--- Provided passage Enclosed Below ---
The Allen Institute for Brain Science is pleased to announce that, in collaboration with Amazon’s AWS Open Data initiative, we have released a set of more than 650,000 brain section images treated with in situ hybridization (ISH) to highlight the spatial distribution of over 20,000 genes. A full description of the dataset is available here:
Tools for accessing the images are provided and demonstrated here (you will need to clone the repository to run the notebook):
The data and metadata are accessible to anyone with AWS credentials. The Jupyter notebook referenced above uses Amazon’s boto3 API to retrieve data and metadata. Because this is a part of AWS’s Open Dataset initiative, the data is available for download free of cost.
--- End of Enclosed Provided passage ---
• Exercises:
a - Answer these questions from the announcement about the brain image release:
(i) How many brain section images were released?
(ii) Which API does the Jupyter notebook use to retrieve data and metadata?
(iii) What does it cost to download the data?
Mark each answer with the same (i), (ii), or (iii).
b - Print the part of the announcement about the brain image release from "The Allen Institute" up to and including "free of cost.", word for word.
c - Continue the announcement about the brain image release, picking up after its last sentence.
--- Dataset entries Enclosed Below ---
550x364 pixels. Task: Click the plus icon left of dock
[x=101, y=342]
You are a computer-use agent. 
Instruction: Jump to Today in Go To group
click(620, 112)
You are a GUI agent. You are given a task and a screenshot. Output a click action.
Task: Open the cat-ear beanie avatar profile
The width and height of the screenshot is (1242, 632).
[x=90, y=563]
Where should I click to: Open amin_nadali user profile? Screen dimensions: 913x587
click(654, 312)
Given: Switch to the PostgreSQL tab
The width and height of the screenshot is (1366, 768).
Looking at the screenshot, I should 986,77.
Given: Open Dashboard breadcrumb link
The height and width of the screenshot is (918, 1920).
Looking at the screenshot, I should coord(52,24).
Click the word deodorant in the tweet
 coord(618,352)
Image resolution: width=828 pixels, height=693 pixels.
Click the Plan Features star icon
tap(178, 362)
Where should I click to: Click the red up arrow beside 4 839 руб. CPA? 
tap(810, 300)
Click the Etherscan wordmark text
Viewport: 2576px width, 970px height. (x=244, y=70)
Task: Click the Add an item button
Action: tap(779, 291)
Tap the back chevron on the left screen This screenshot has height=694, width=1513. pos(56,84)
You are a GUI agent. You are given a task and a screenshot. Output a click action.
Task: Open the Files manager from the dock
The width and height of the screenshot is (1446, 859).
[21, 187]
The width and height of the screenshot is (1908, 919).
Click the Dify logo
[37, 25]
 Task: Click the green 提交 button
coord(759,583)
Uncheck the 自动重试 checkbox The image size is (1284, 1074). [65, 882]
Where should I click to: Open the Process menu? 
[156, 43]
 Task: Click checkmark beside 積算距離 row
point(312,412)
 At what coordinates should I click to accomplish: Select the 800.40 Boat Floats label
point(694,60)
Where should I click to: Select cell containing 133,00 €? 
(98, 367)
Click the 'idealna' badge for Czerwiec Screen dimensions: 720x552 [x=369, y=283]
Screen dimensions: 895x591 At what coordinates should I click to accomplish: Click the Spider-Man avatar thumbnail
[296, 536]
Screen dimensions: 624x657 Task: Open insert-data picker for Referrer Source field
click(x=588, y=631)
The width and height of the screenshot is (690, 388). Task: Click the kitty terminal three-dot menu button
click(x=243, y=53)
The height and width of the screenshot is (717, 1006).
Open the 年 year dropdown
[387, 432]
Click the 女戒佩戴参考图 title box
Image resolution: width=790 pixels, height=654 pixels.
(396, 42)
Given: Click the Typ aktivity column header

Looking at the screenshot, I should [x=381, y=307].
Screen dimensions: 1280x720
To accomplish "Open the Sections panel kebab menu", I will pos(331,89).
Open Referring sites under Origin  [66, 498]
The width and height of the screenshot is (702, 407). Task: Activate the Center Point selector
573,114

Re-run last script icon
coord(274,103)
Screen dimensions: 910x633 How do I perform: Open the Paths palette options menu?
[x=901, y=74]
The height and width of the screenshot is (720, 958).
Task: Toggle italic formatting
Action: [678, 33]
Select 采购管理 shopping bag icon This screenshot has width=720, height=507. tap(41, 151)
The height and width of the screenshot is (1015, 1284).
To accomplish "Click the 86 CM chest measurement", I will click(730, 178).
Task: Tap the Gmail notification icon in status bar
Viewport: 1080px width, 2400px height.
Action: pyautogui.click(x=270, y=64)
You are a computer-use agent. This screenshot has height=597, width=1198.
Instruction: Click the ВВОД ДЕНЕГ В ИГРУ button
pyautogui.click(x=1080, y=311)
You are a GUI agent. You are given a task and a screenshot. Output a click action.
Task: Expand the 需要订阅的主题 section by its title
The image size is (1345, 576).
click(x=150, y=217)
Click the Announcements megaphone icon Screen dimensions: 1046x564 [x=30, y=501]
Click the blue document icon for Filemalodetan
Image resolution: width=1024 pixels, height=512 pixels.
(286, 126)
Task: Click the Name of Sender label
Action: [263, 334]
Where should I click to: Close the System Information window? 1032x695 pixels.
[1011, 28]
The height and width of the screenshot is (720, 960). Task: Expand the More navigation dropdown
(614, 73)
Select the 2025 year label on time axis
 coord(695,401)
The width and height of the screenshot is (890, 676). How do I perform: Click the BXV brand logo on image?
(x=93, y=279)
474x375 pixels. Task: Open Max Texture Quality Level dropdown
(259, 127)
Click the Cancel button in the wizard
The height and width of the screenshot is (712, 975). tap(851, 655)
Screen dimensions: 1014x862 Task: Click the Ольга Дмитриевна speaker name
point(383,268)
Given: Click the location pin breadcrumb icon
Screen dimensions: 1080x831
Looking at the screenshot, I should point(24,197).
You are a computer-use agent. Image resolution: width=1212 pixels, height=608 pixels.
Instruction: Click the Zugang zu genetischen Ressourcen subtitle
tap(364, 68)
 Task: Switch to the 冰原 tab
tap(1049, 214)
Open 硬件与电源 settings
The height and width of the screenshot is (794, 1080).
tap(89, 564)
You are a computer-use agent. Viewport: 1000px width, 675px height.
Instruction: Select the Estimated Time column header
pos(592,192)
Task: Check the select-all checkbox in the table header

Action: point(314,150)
--- End of Enclosed Dataset entries ---
• Exercise responses:
a -
(i) More than 650,000.
(ii) Amazon's boto3 API.
(iii) It is free of cost.

b -
The Allen Institute for Brain Science is pleased to announce that, in collaboration with Amazon’s AWS Open Data initiative, we have released a set of more than 650,000 brain section images treated with in situ hybridization (ISH) to highlight the spatial distribution of over 20,000 genes. A full description of the dataset is available here:
Tools for accessing the images are provided and demonstrated here (you will need to clone the repository to run the notebook):
The data and metadata are accessible to anyone with AWS credentials. The Jupyter notebook referenced above uses Amazon’s boto3 API to retrieve data and metadata. Because this is a part of AWS’s Open Dataset initiative, the data is available for download free of cost.

c -
The data is provided as TIFF images for maximum portability. Metadata is provided as json files which can be deserialized into dicts for exploration in Python or R. The dataset is divided into a series of section_data_sets, each representing a series of images taken from a specific donor and treated to highlight a specific gene. The metadata for the entire dataset maps each section_data_set to its highlighted gene (along with some data about the geometry of the tissue sample). Metadata associated with individual section_data_sets provides greater detail about the tissue sample as well as information regarding the size and resolution of each image. Images are provided at multiple resolutions so that users may preview small, low-quality images before downloading larger, high-quality images for analysis.